Malleable borders

Stoklomolvi

Chieftain
Joined
Mar 18, 2008
Messages
59
With the switch between cultural assimilation and land purchases, the borders are now essentially fixed between varying powers and civilisations. However, these borders cannot change without the use of a Great Artist or a war that results in one or more cities being annexed/puppeted/razed, the former being a sometimes poor use of a GA and the latter sometimes being undesirable. Perhaps a new system of territorial ownership and territorial control could be implemented? For instance, a tile would be given a coordinate or a name, the coordinate being assigned and the name being automatic or input, and during negotiations a player could offer gold per turn or lump sum for a particular tile from another player. While this may or may not be realistic, it happened quite often during the imperialist era, wherein European powers essentially paid unfortunate African and Asian states small amounts of money as "lease" for territory, such as leasing the port city of Qingdao for one hundred years. Not to mention, of course, seizing of port cities and extraction of concessions.

Otherwise, during a war a player that advances deep into enemy territory would "occupy" tiles, rendering them unproductive for the owner civilisation and making capturing of cities easier due to the lack of workable tiles. Starving cities would suffer from a defence malus or some other effect that can be detailed at a later date, and the diplomatic AI would recognise such an occurrence and offer a few tiles on the map that would be shown if the cursor hovers over the tile names in a strategic map view-style. Occupied tiles would generate partisans or rebels every so often for the owning civilisation so long as the civilisation in question maintains a positive happiness rating, thus creating the incentive to end wars quickly lest the invasion force be bogged down in a quagmire of resistance. Lastly, occupied tiles can eventually be directly annexed by the occupying civilisation if n turns have passed, thus representing the forceful signing of an unequal treaty or what have you.

Ideas?
 
I like the idea of being able to diplomatically adjust borders. Maybe instead of having to go into diplomacy and then specifying a co-ordinate (all tiles already have a co-ordinate associated with them AFAIK, so displaying that wouldn't be difficult), it'd be better to have another option in the city screen along 'buy tile', called 'negotiate for tile' or something, which would then take you to the leader and let you negotiate.

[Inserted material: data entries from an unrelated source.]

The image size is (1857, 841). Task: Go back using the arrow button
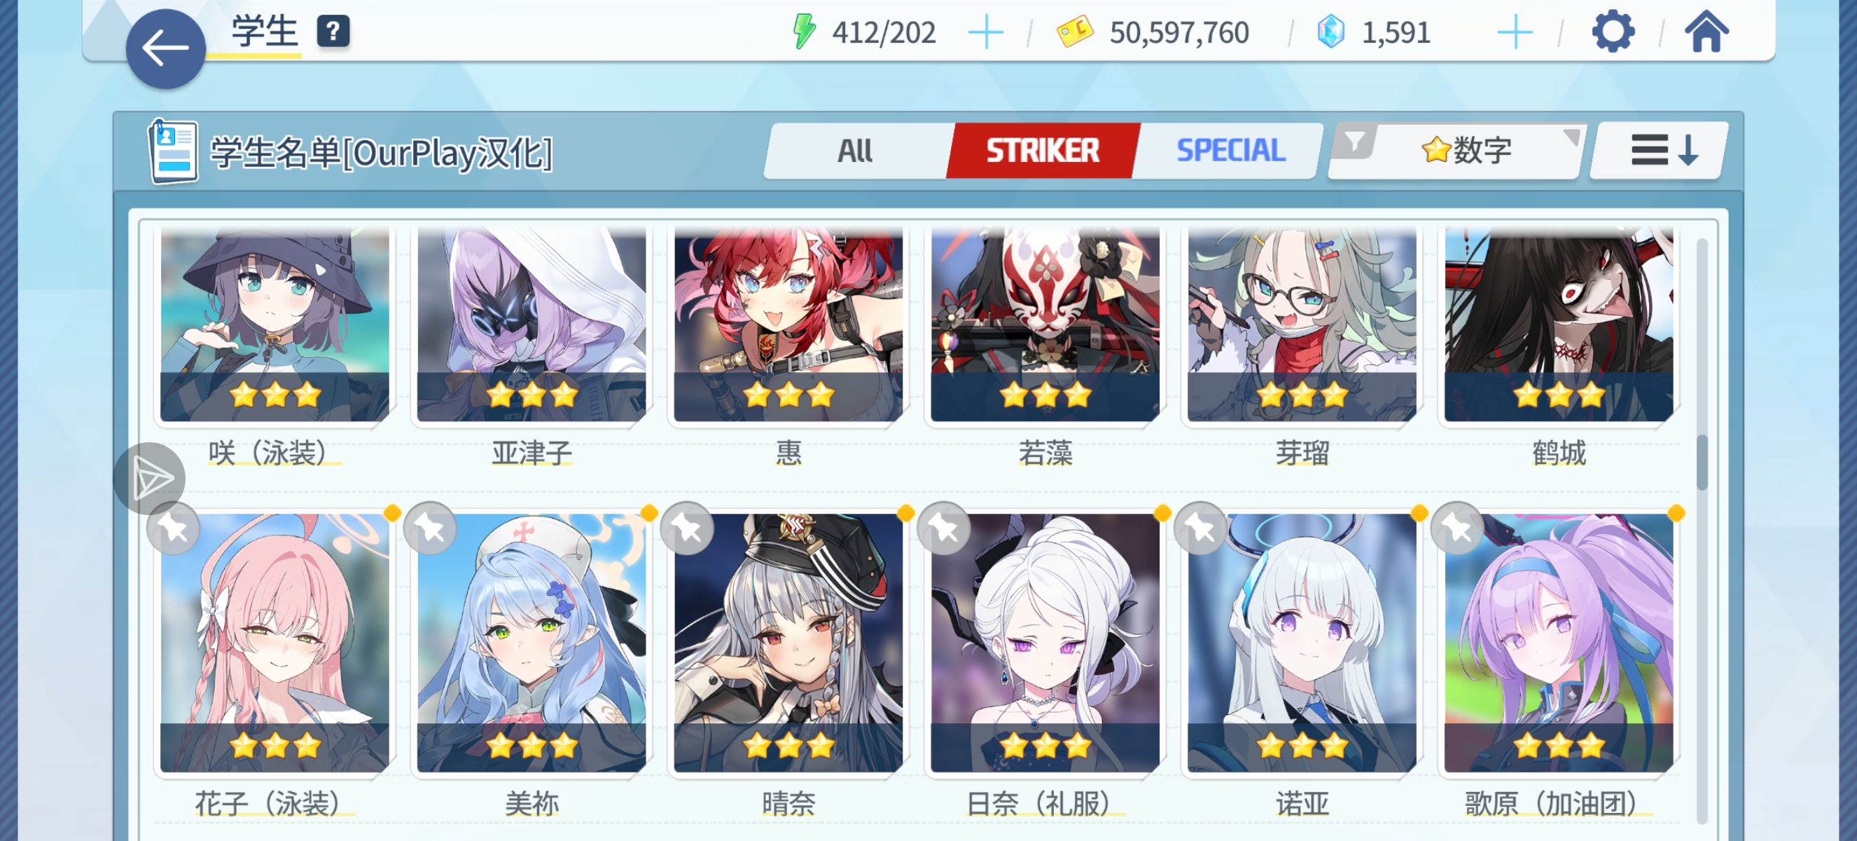(165, 48)
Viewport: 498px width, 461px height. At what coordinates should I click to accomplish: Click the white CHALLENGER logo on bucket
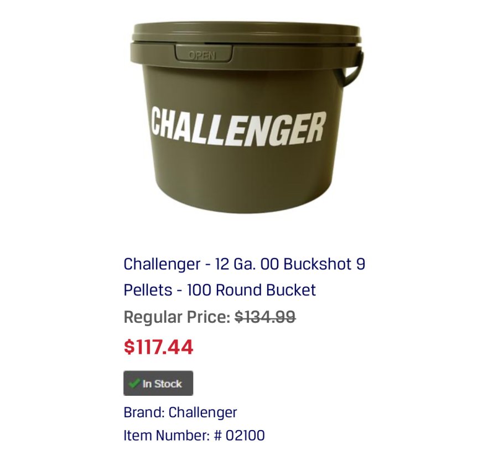[238, 127]
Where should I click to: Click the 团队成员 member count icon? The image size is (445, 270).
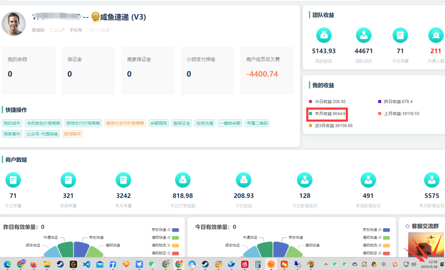coord(364,35)
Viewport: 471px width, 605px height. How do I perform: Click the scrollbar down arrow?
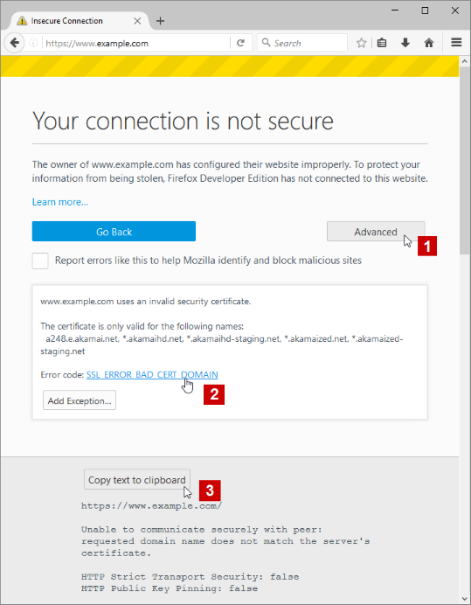(464, 599)
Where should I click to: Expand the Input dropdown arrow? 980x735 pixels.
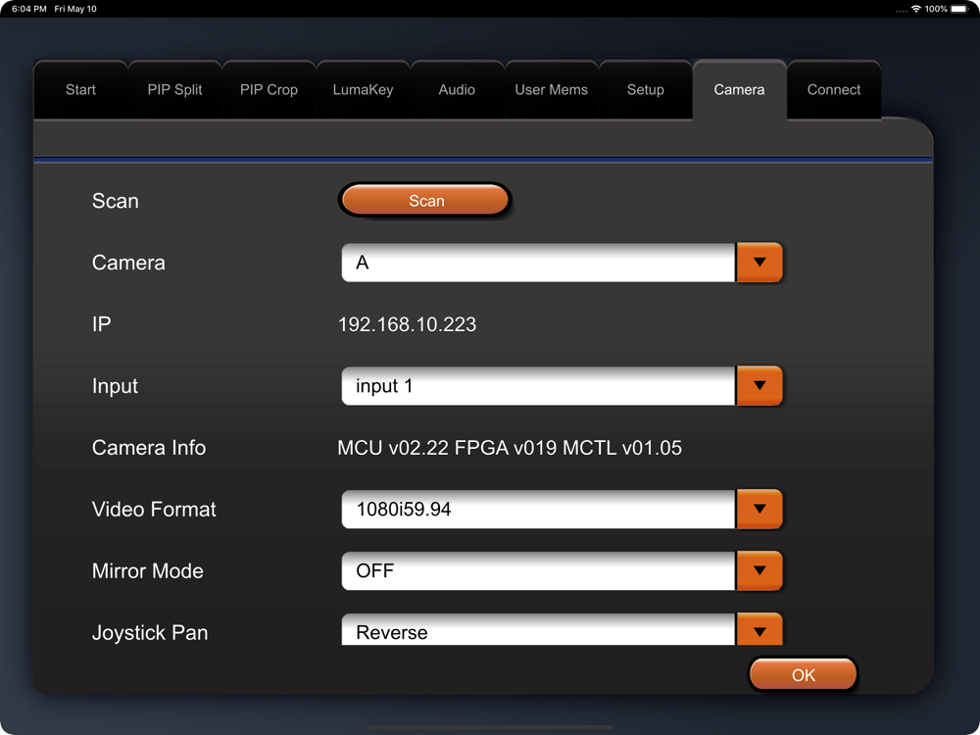pos(760,386)
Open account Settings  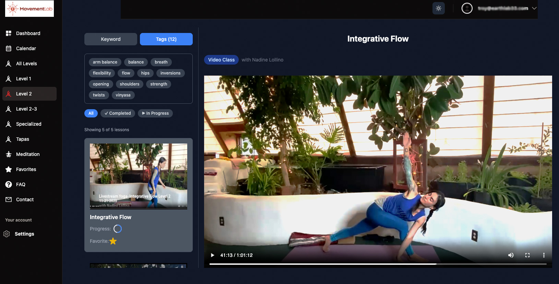click(x=24, y=234)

The problems with allowing for diplomatic adjustments of borders are that it can make strong AIs stronger and weak AIs weaker. If a strong AI sees an iron deposit just over the border in their weak neighbour's territory, then they are in a position to demand that tile, which makes the relationship between the two even more disparate.
 
The idea is interesting and not unrealistic at all, although giving away tiles should be something that you mostly do during peace negotiations. Occupying tiles and getting limited yields from them would also be interesting but requires tracking multiple kinds of ownership

The problems with allowing for diplomatic adjustments of borders are that it can make strong AIs stronger and weak AIs weaker. If a strong AI sees an iron deposit just over the border in their weak neighbour's territory, then they are in a position to demand that tile, which makes the relationship between the two even more disparate.

If they are in a position to realistically demand tiles, they are in a position that would allow them to take the tiles by force anyways - I don't see this as a big problem
 
I guess so, although there is a lot more cost involved in going to war. At the moment, you actually have to embark on a war if you want to get that tile. This idea would allow you to forgo that cost and still gain the tile.
 
I don't think the AI would ever sell a tile... it doesn't even sell resources nor techs... then techs can't be sold anyways...
 
I am fond of this idea. Consider that the AI may also ask for tiles from you. You might ask of a tile of theirs "what do you want for this?" and they might respond with a tile or two of yours. The AI would try and obtain resources it was lacking, and form natural choke points where appropriate.